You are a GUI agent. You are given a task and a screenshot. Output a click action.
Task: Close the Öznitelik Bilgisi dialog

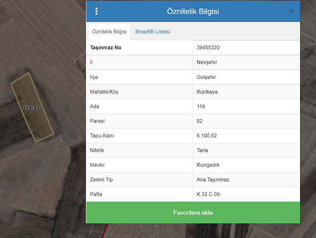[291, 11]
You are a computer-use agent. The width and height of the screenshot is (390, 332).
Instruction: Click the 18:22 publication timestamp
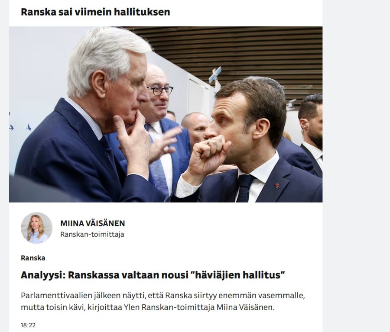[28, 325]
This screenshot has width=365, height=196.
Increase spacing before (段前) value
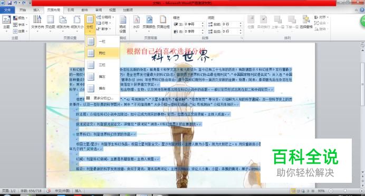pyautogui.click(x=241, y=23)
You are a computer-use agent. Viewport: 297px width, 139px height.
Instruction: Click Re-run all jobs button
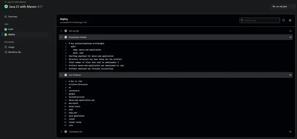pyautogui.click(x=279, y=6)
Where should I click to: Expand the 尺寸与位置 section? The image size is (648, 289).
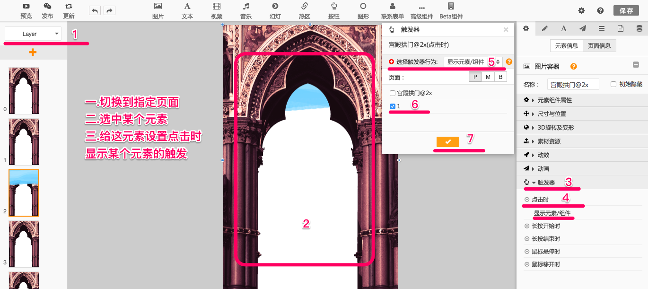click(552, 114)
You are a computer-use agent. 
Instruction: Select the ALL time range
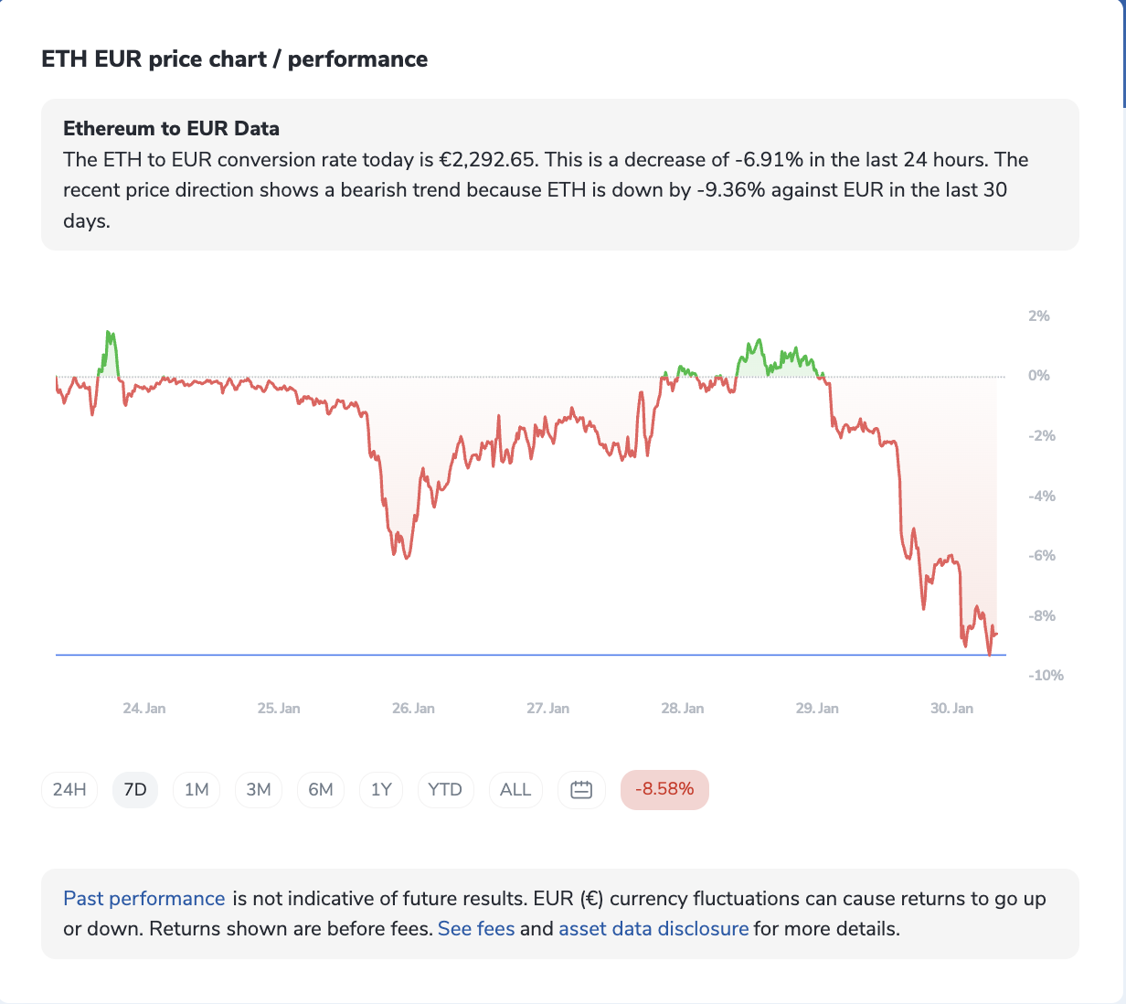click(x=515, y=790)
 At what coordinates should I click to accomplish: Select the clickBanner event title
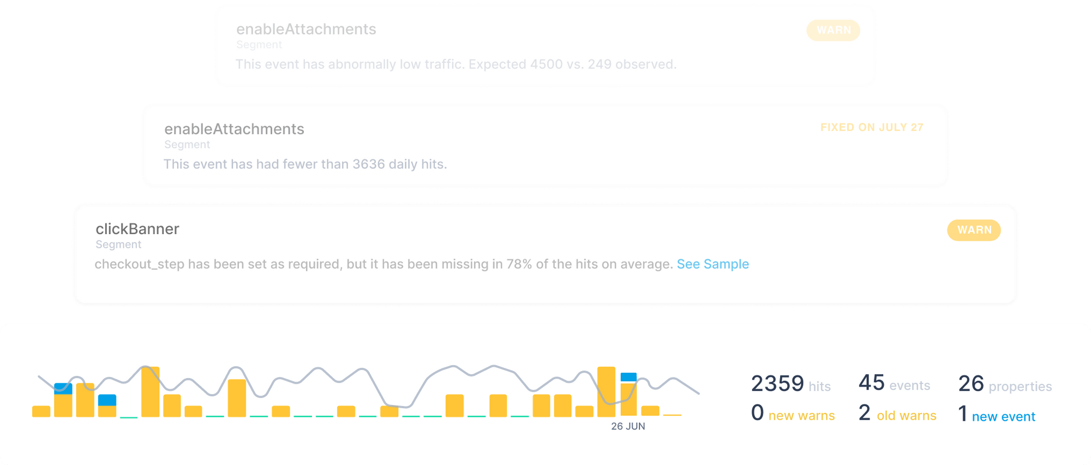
......
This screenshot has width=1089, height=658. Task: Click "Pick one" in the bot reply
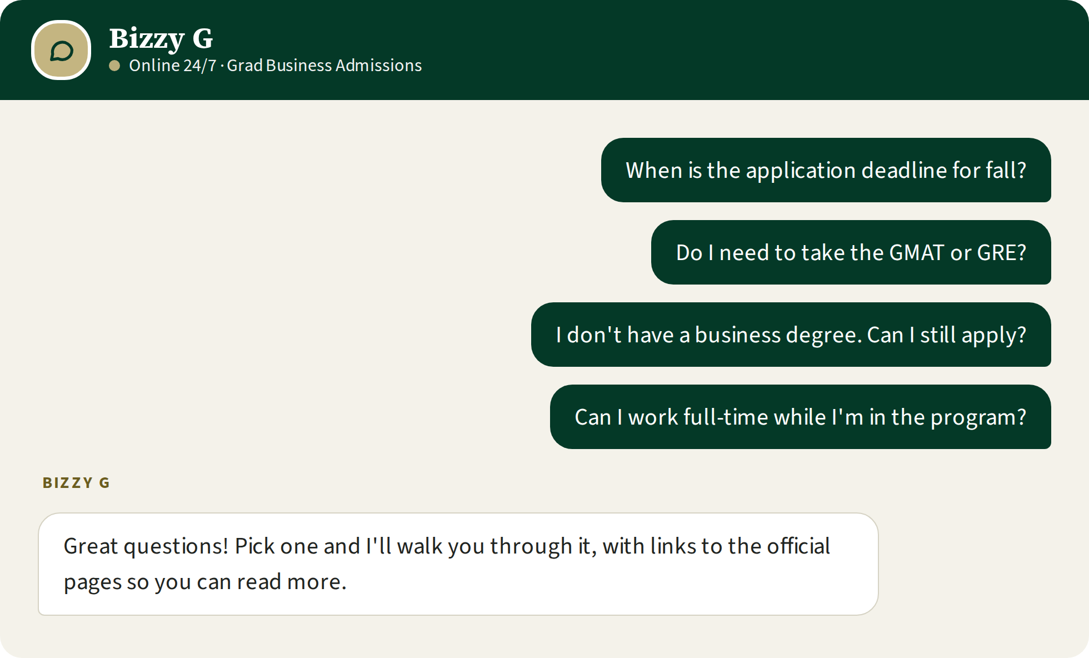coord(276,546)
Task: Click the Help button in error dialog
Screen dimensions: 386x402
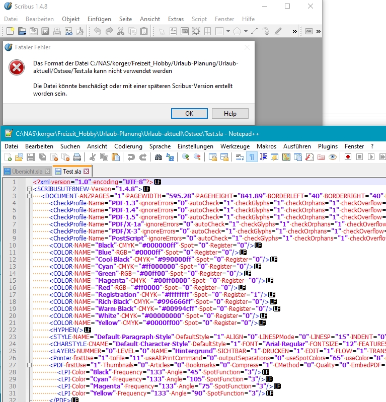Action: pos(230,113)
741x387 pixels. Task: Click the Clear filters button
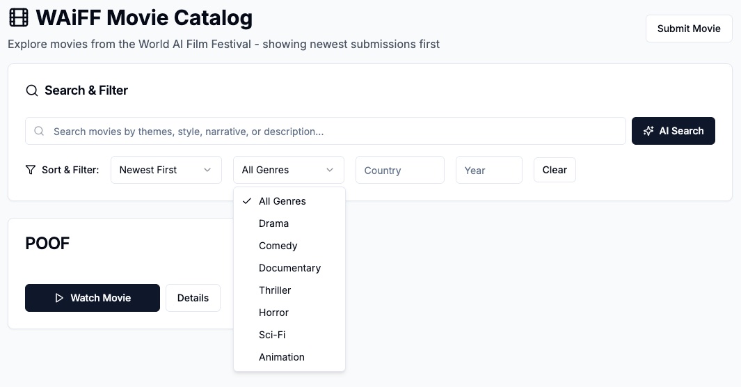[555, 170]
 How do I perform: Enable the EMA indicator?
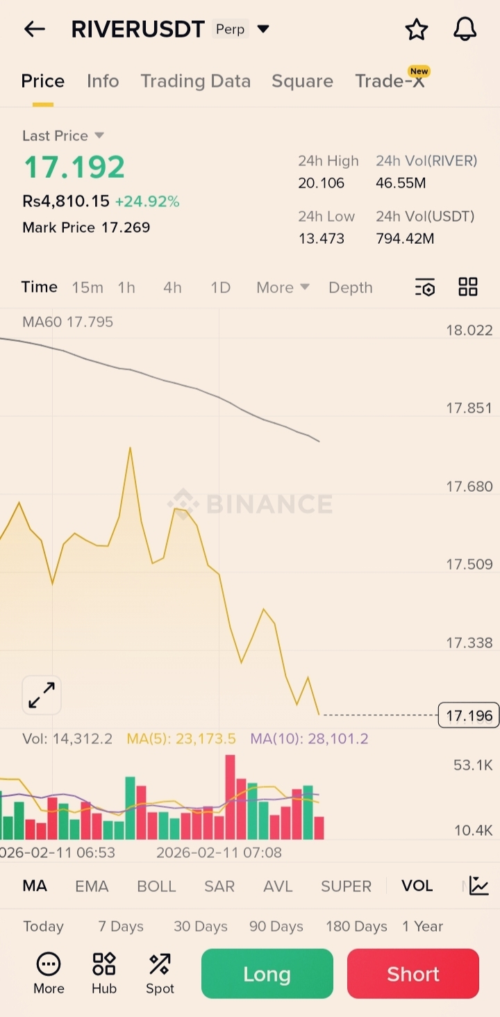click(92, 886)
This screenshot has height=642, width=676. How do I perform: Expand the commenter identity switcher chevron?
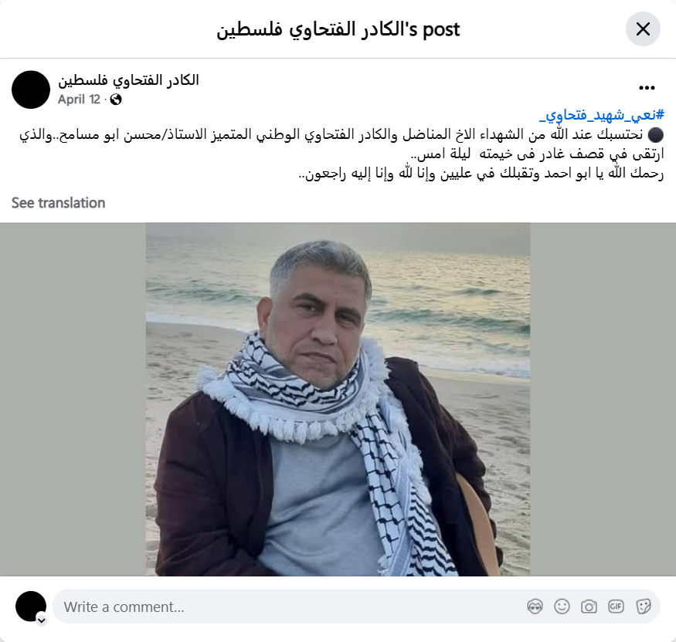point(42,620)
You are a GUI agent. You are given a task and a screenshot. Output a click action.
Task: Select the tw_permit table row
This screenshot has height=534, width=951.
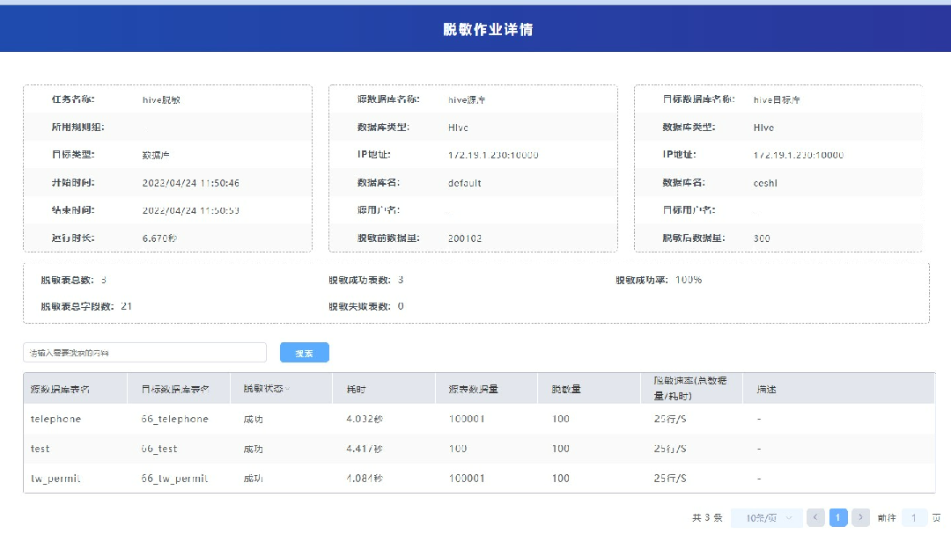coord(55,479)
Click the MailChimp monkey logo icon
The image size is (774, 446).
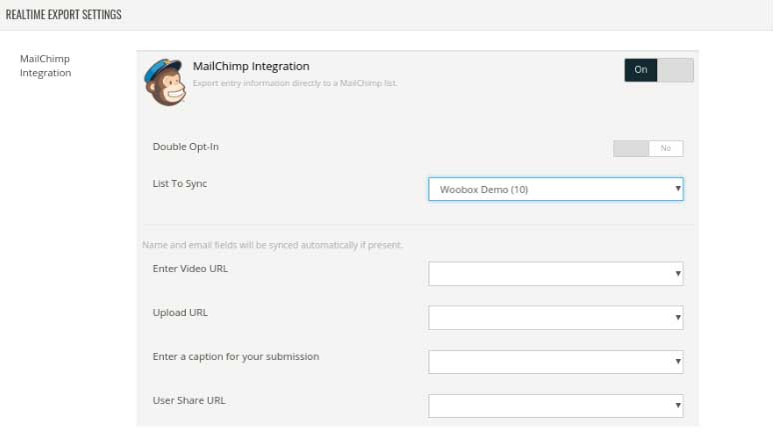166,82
......
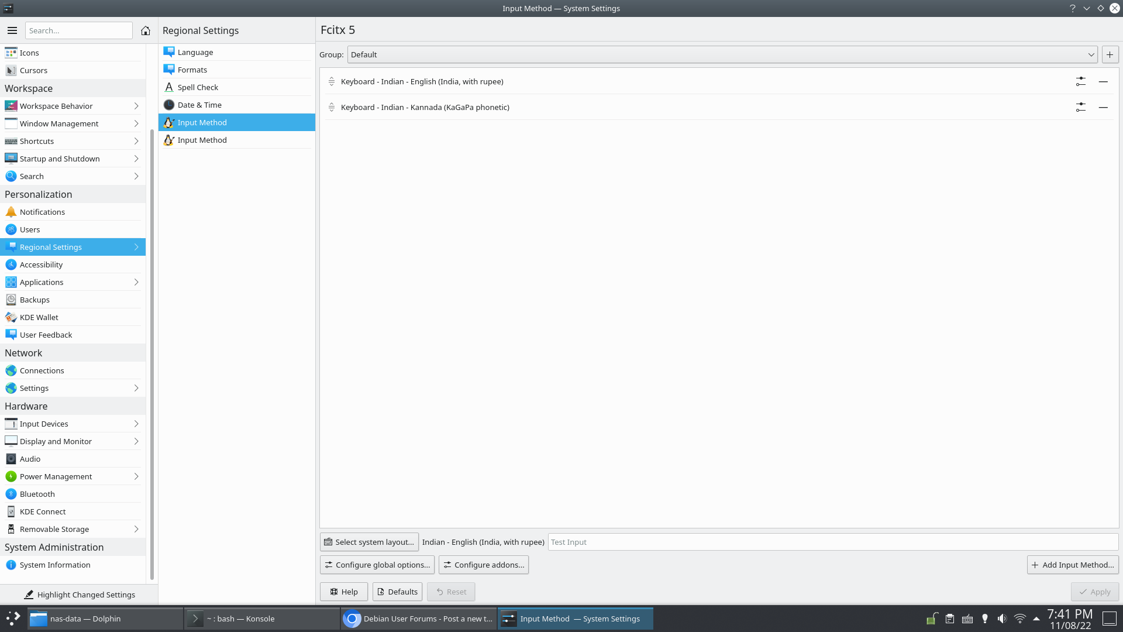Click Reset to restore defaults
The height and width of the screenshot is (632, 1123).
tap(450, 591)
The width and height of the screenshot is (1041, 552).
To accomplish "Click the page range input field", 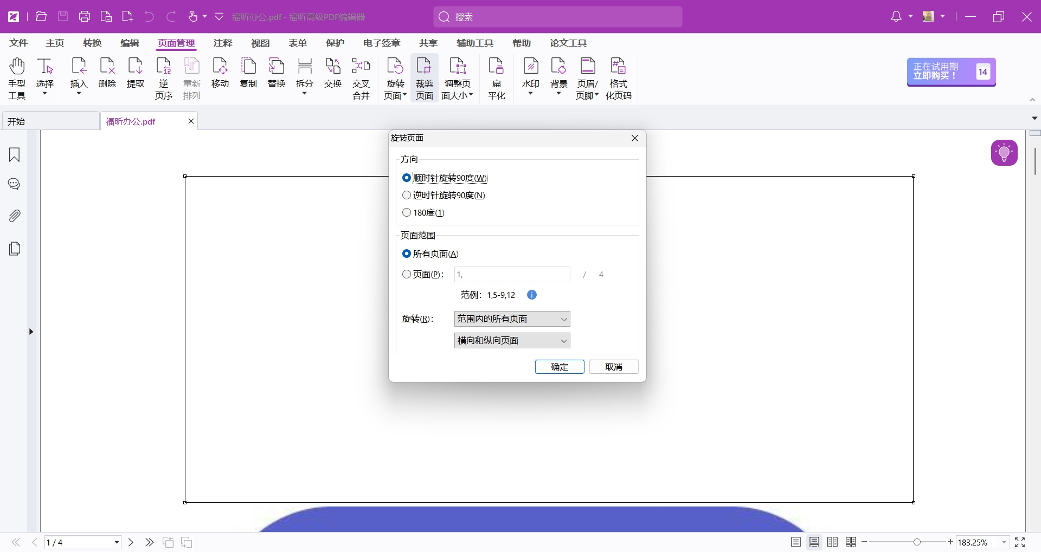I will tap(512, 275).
......
Activity
Reproduce the records above exactly, but only from the line with "Instruction: Click Re-run all jobs button" up to and including the line with "At what coordinates". Leave the pictures out.

Solution for this exercise
Instruction: Click Re-run all jobs button
pyautogui.click(x=279, y=6)
Where should I click to: Expand the 尺寸与位置 section? The image size is (648, 289).
click(552, 114)
You are a computer-use agent. 
Instruction: Select the ALL time range
click(x=515, y=790)
 At what coordinates should I click to accomplish: Select the clickBanner event title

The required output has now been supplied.